A reasonable area split based on one selected vertex would be: Put the user in line drawing mode with the selected vertex being the start and the rest of the area outline being the finishing target. The line needs to be self intersection protected and the outside of the area needs to be nope classed. This results in a line splitting the area into two parts.

Can we just make it a new operation that's available if a user has selected both an area and a line that divides it? Then you don't need to worry about putting the user in drawing mode and dealing with whatever stuff might happen in there.

screenshot 2018-02-24 21 16 35

We can do this without turf.js but it might be worth looking at https://github.com/Turfjs/turf/issues/580 for some related work over in that library.

Also, I know it gets real tricky with multipolygons, so I'm not sure how strict you want to make this. An initial version could, for example, just disallow cutting across holes/inners.

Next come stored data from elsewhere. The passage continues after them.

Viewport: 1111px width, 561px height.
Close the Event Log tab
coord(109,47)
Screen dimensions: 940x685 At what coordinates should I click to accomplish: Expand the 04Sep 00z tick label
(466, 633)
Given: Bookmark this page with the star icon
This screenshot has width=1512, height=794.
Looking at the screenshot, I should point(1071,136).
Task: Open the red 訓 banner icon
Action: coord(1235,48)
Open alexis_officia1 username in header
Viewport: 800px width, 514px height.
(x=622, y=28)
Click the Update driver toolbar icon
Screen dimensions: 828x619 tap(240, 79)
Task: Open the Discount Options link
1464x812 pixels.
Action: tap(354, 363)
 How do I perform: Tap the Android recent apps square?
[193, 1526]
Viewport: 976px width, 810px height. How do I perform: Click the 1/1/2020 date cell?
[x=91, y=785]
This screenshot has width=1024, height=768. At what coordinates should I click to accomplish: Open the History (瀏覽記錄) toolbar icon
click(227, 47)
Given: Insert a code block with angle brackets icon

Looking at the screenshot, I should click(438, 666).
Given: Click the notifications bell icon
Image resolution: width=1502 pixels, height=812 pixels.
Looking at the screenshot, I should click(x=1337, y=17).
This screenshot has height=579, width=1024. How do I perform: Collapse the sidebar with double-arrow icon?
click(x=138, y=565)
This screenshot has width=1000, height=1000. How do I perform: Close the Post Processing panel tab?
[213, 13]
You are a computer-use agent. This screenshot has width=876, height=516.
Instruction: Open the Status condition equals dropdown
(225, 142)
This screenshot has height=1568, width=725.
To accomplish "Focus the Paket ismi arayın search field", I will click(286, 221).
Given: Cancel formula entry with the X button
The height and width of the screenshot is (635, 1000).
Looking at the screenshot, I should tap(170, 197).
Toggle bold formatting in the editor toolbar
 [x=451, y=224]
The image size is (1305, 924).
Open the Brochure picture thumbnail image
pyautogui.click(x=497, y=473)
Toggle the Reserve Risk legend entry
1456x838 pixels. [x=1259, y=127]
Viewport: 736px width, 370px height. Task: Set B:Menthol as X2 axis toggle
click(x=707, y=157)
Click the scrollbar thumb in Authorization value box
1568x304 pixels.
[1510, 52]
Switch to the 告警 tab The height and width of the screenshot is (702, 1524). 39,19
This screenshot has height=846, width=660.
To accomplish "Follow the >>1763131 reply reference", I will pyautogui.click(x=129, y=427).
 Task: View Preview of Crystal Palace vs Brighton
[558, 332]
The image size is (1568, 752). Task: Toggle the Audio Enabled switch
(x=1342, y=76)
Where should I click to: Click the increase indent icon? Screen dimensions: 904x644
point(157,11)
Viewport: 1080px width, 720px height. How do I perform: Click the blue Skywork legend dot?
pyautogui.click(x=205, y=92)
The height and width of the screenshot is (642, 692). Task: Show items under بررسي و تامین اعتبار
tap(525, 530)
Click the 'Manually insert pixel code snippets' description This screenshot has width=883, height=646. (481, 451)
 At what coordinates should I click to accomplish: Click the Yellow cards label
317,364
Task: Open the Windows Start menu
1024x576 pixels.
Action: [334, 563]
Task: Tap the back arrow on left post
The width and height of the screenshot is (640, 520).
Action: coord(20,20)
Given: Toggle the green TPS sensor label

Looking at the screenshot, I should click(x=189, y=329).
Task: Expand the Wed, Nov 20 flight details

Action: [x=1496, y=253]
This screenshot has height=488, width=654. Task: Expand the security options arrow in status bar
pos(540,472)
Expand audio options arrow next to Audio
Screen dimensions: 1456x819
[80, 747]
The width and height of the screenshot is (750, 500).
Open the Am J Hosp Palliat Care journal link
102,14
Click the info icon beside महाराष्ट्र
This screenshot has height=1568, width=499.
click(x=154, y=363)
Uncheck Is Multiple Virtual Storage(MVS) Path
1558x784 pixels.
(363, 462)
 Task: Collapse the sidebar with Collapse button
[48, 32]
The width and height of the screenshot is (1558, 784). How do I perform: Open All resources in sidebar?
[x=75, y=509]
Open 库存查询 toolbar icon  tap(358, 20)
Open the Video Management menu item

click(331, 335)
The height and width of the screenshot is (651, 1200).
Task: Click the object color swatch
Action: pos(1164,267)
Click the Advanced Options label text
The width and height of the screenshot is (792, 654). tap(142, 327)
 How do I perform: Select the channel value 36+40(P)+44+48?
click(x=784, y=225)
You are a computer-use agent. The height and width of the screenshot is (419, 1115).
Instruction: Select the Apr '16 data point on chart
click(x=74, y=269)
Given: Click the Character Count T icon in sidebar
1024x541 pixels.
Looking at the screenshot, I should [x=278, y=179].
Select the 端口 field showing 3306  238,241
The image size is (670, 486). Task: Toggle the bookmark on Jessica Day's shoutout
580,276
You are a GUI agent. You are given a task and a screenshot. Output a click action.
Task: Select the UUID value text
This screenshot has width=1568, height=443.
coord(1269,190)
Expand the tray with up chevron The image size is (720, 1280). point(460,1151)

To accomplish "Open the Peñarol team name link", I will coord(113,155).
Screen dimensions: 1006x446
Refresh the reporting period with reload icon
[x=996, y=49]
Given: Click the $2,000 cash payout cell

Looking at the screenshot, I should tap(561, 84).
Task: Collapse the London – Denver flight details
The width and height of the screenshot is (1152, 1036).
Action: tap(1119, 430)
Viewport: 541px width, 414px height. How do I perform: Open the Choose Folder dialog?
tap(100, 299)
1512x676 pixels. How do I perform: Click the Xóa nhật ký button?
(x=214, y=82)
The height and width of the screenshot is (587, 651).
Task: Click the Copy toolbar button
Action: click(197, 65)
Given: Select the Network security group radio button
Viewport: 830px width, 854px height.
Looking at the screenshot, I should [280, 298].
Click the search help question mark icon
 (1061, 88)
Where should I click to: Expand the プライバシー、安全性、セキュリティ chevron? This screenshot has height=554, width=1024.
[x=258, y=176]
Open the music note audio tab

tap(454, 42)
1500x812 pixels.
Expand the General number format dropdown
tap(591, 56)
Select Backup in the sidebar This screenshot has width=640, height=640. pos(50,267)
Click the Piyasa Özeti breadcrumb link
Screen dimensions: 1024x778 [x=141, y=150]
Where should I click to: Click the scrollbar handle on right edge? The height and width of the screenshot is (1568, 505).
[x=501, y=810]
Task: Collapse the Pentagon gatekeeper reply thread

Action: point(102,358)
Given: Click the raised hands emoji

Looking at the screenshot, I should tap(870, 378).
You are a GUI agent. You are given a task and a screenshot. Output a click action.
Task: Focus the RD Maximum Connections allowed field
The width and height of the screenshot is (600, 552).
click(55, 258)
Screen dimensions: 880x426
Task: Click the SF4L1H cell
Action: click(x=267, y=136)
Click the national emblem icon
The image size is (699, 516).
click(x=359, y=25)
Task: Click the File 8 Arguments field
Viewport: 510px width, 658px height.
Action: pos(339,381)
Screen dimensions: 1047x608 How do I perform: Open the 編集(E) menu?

MRVDH commented 6 years ago

This ticket has been open for over 5 years. Is anyone working on a solution for this? I haven't really seen any updates. It's a feature that I need a lot. :)

bhousel commented 6 years ago

This ticket has been open for over 5 years. Is anyone working on a solution for this? I haven't really seen any updates. It's a feature that I need a lot. :)

Nobody is working on it as far as I know..

You'll find that that most interesting and impactful tickets are the ones that have been open the longest! Anything else, we would just close or trivially implement.

BjornRasmussen commented 5 years ago

This would be very useful for landcover and water features. For example, I once tried cleaning up the the mess of landcover in New Jersey, but found it much to difficult. This operation would be the magical solution to doing that without JOSM. Here is an image of what I am talking about:

image

slhh commented 5 years ago

@BjornRasmussen Such an operation would nice, and I was already thinking about making a pull request last year, but I found too many problems:

  1. Multipolygons and closed way areas look very similar in iD, so the user should not need to care about the difference in view of splitting, but supporting multipolygons makes most of the problems.
  2. Multipolygons are often loaded incompletely, but the split operation needs geometric calculations, which requires all direct and indirect members to be available.
  3. iD has the concept of disabling operations in advance instead of generating warnings. Either we need to perform expensive geometry checks in advance, which needs all direct and indirect members to be already downloaded at the time of the availablily check, which is even harder than the previous point. Or we need an operation which can always be enabled.
  4. Multipolygons can have multiple outer rings. What is the result of splitting such a multipolygon along a finite line? In case we want to disable the operations in such cases, we need the expensive checks of point 3.
  5. The line might intersect the multipolygon multiple times. What is the result of splitting along such a line? In case we want to disable the operations in such cases, we need the expensive checks of point 3.
  6. Splitting e.g large landuse multipolygons to get rid of their complexity is an important usecase, and the operation should not be disabled in this case.
  7. Such large multipolygons can already be broken, and fixing them directly is potentially too hard. The user should be able to split even such broken ones, to reduce their complexity. Supporting broken ones does likely mean that we can't use a polygon split algorithm of a standard library.
jidanni commented 4 years ago

My shameless workflow for splitting an area

Another workaround is CTRL+C CTRL+V to get a copy of the area, and then place the new one on top of the old one (steady hand). And delete the now extraneous nodes in each. Not too painful if there are only a handful of nodes to delete.

danieldegroot2 commented 11 months ago

This issue has since been partially or fully superseeded by #9334.